== WORK TO DO ==
Quote the listing from the line containing "Open the Batch" through the line containing "Action: pos(863,95)", both lines included, reproducing those lines without any change.

-- Begin INFORMATION GIVEN --

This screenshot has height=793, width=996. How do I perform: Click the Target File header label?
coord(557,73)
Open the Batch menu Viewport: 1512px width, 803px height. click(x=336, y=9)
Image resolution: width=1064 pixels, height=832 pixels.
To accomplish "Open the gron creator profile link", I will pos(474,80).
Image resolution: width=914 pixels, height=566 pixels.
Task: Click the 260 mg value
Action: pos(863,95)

-- End INFORMATION GIVEN --
-- Begin INFORMATION GIVEN --

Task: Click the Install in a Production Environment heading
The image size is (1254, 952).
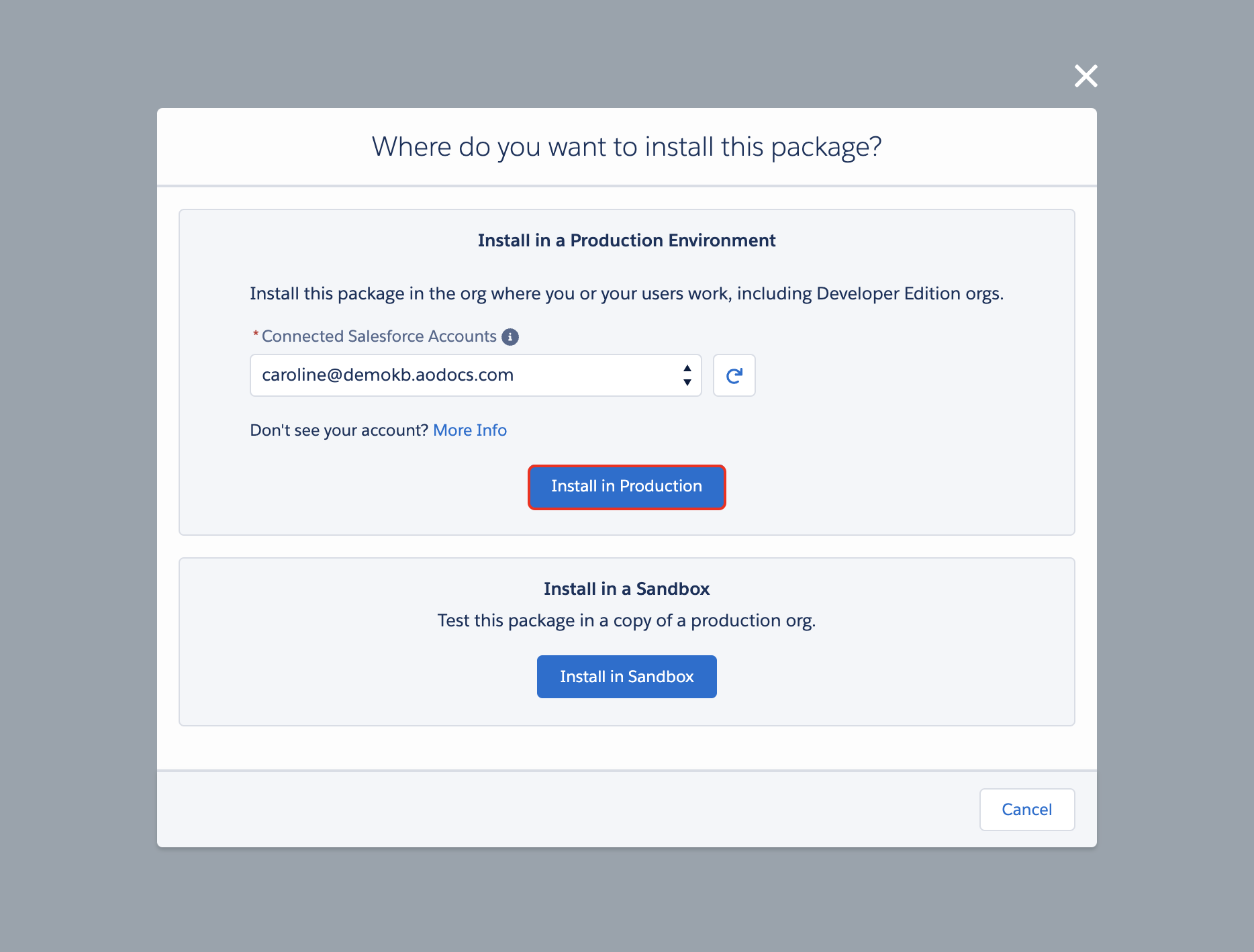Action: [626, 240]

-- End INFORMATION GIVEN --
-- Begin INFORMATION GIVEN --

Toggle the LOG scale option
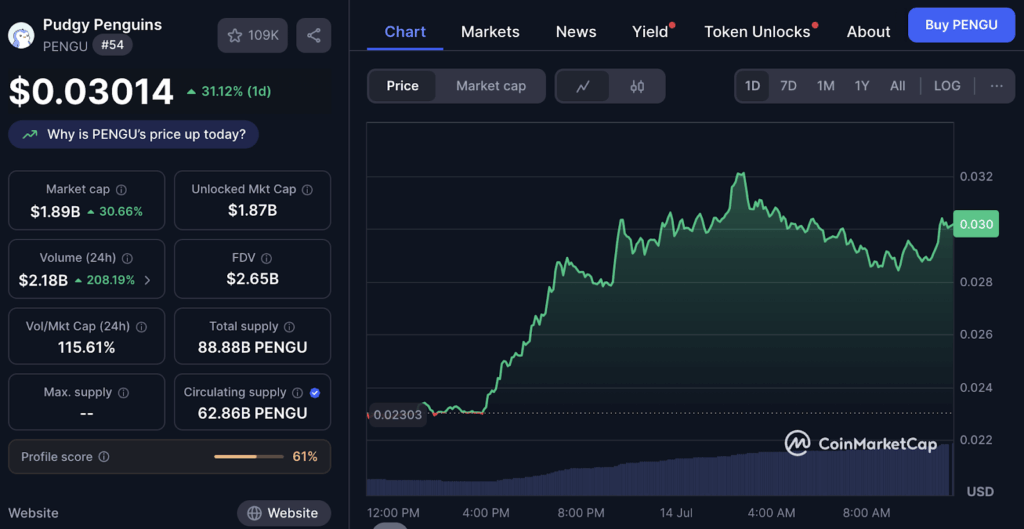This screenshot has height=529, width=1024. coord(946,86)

-- End INFORMATION GIVEN --

== ANSWER FOR THIS EXERCISE ==
Open the Batch menu Viewport: 1512px width, 803px height. click(x=336, y=9)
Image resolution: width=1064 pixels, height=832 pixels.
To accomplish "Open the gron creator profile link", I will pos(474,80).
Image resolution: width=914 pixels, height=566 pixels.
Task: Click the 260 mg value
Action: pos(863,95)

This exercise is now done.